Activity:
Beginning with the line that contains "You are a computer-use", restate each line below through the final one exactly, and exclude the pictures.

Excerpted records:
'''

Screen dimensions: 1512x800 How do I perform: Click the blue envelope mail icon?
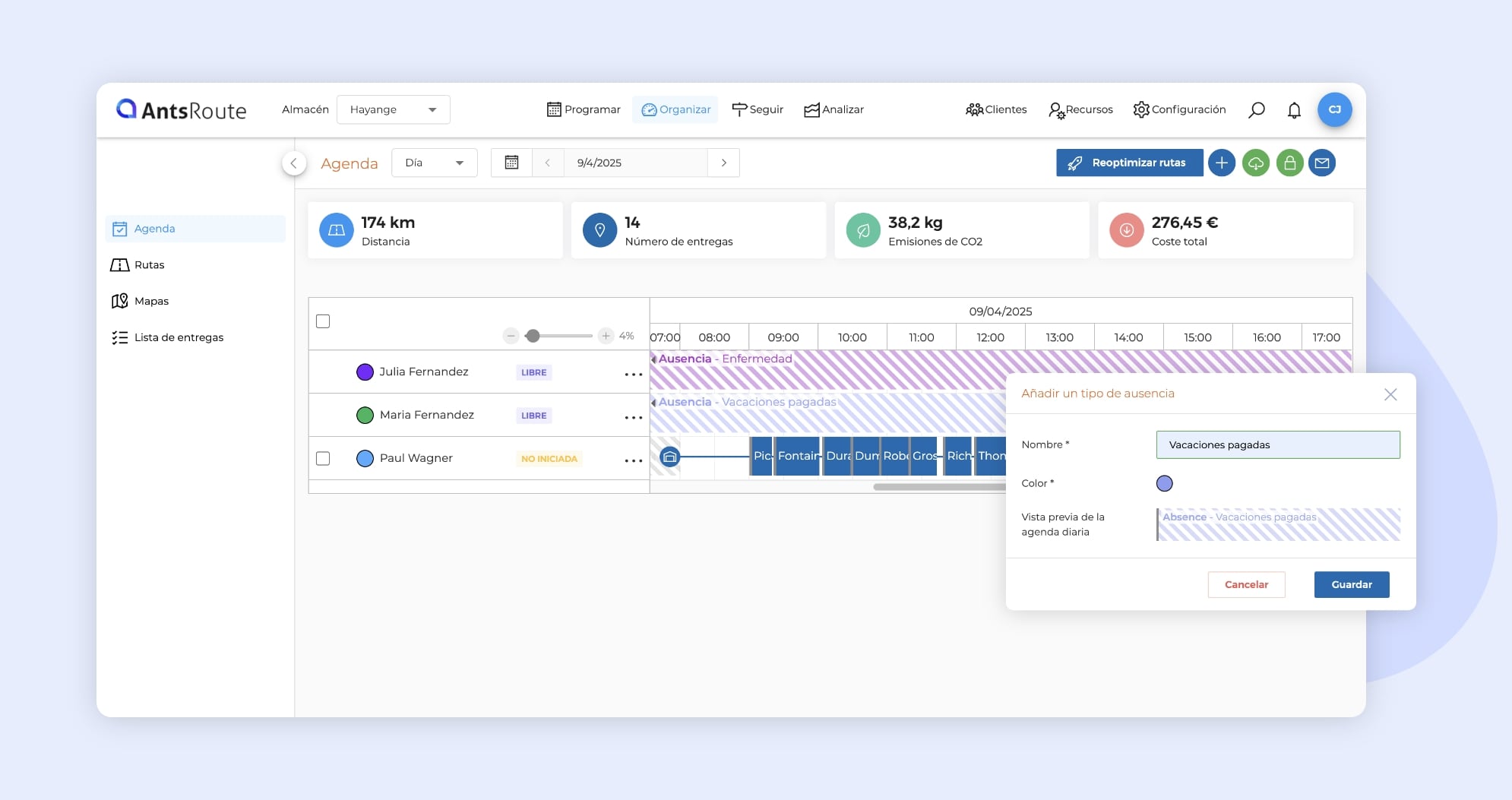1322,163
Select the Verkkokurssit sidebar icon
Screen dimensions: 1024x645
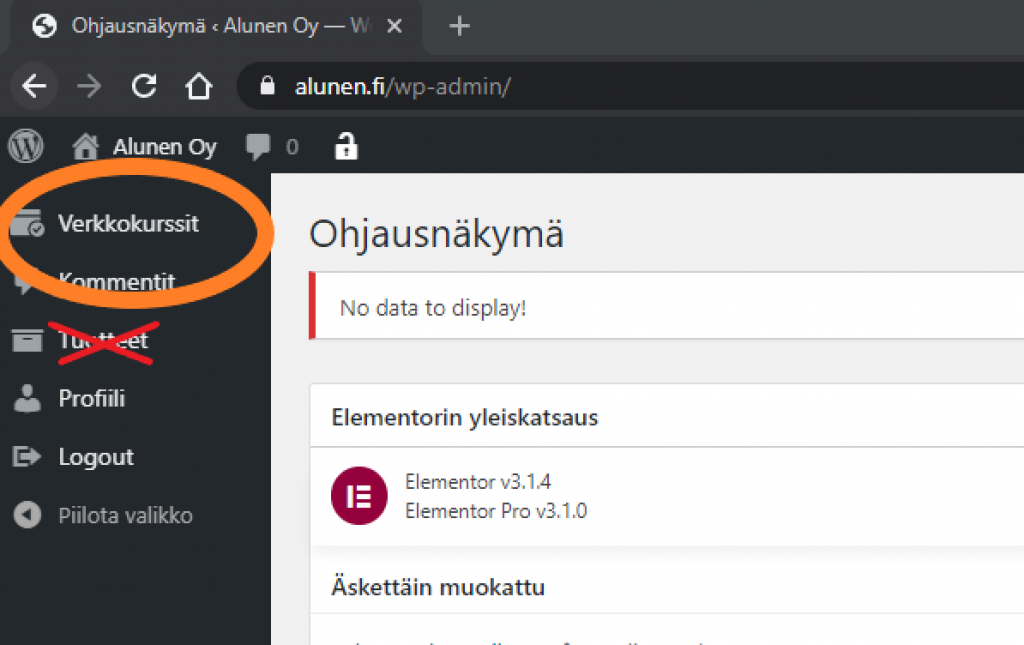[25, 223]
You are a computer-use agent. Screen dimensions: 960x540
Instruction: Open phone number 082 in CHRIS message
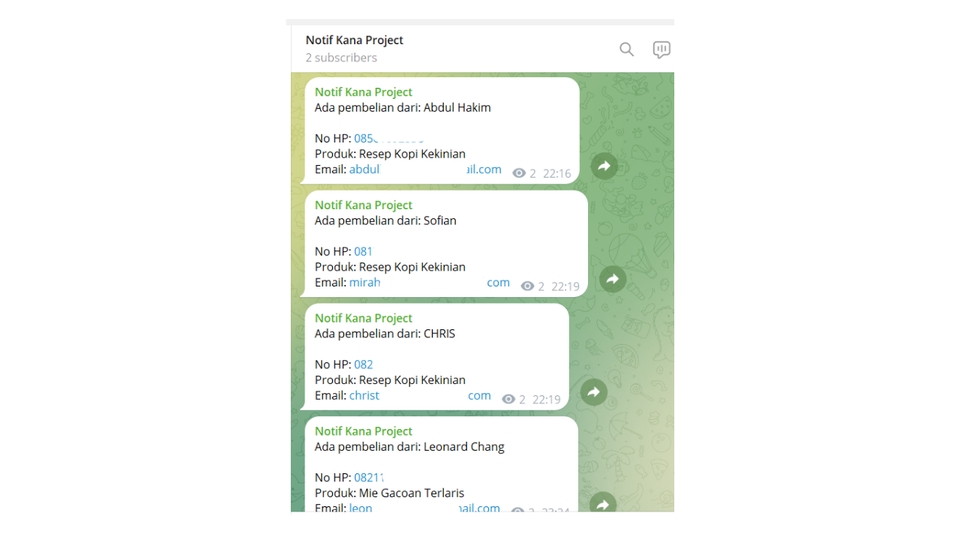(364, 364)
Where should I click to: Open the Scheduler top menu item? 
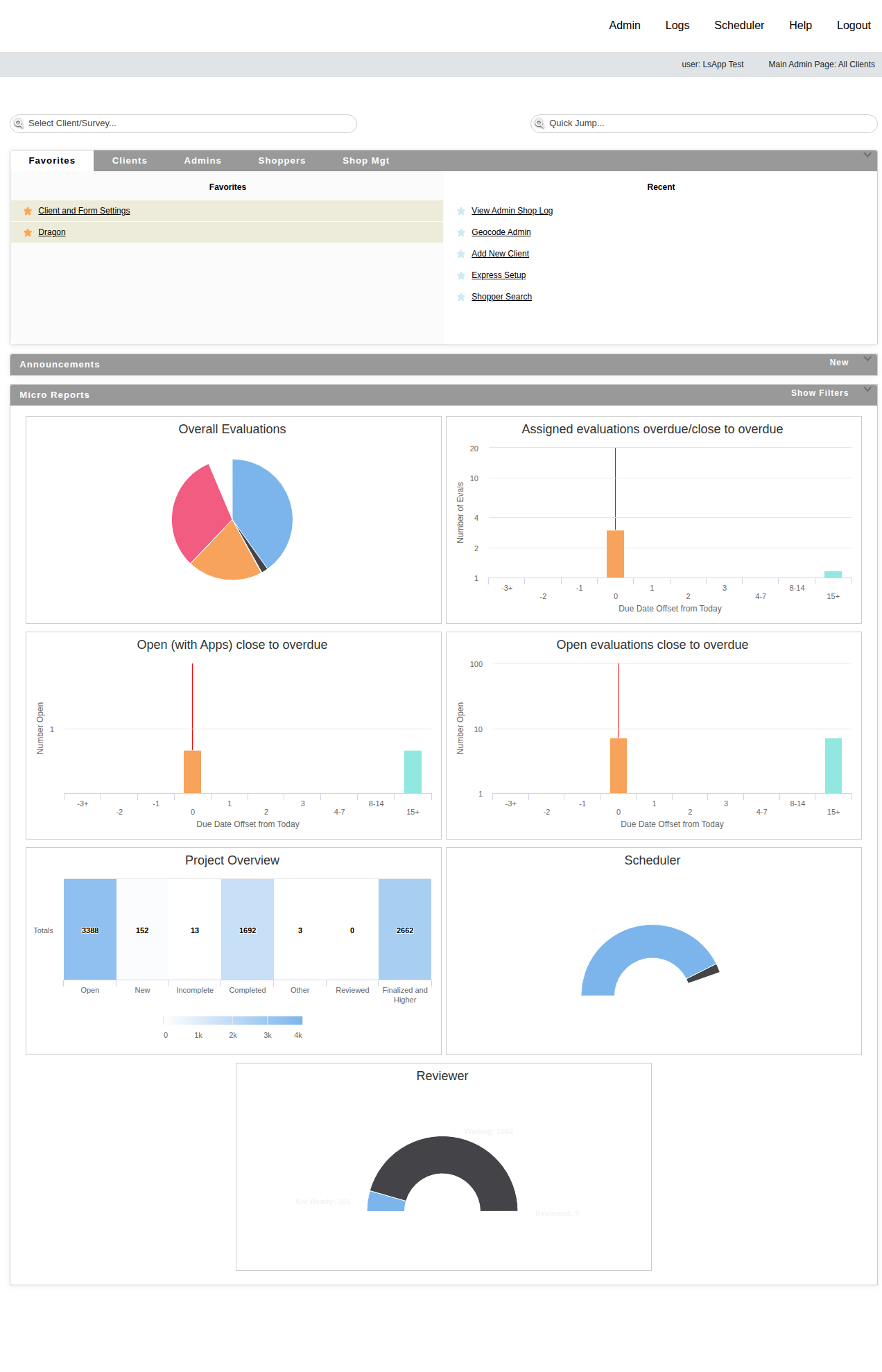click(x=739, y=26)
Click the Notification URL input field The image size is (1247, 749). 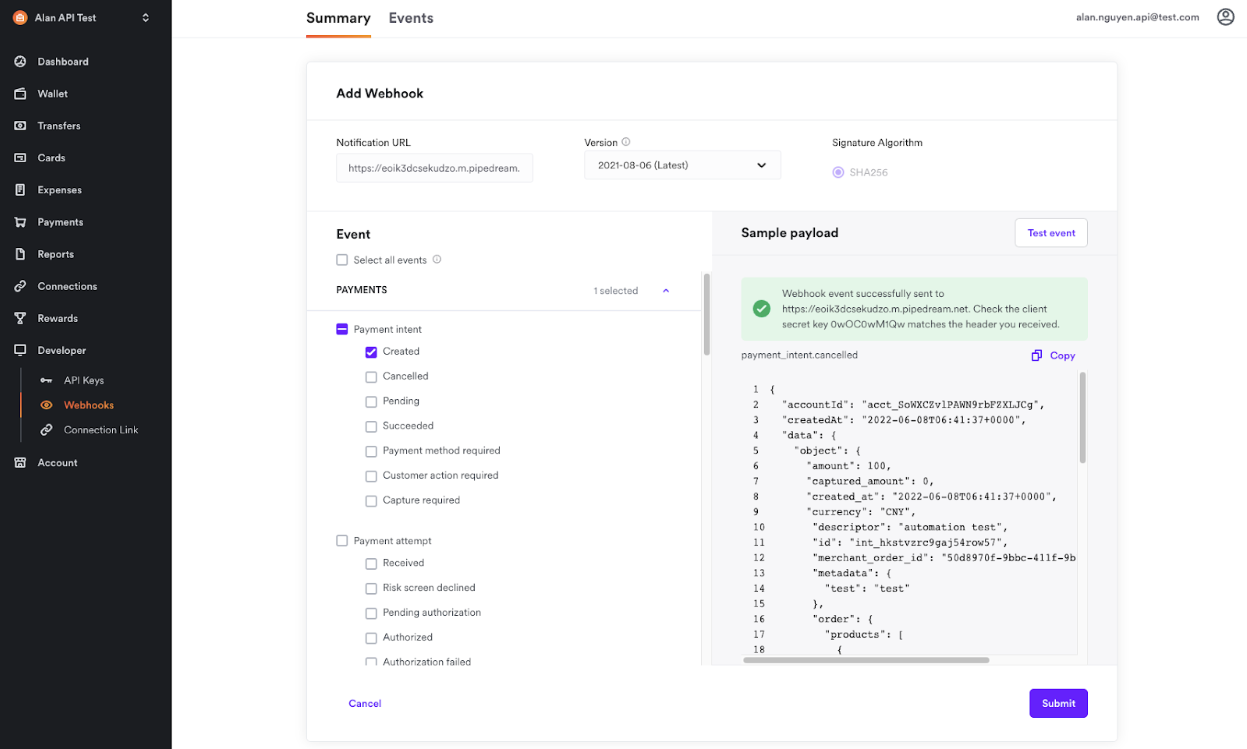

'''

Exercise result:
You are a computer-use agent. Screen dimensions: 960x540
Instruction: Open phone number 082 in CHRIS message
(364, 364)
Where should I click to: Open the Scheduler top menu item? 
click(x=739, y=26)
Click the Notification URL input field The image size is (1247, 749). 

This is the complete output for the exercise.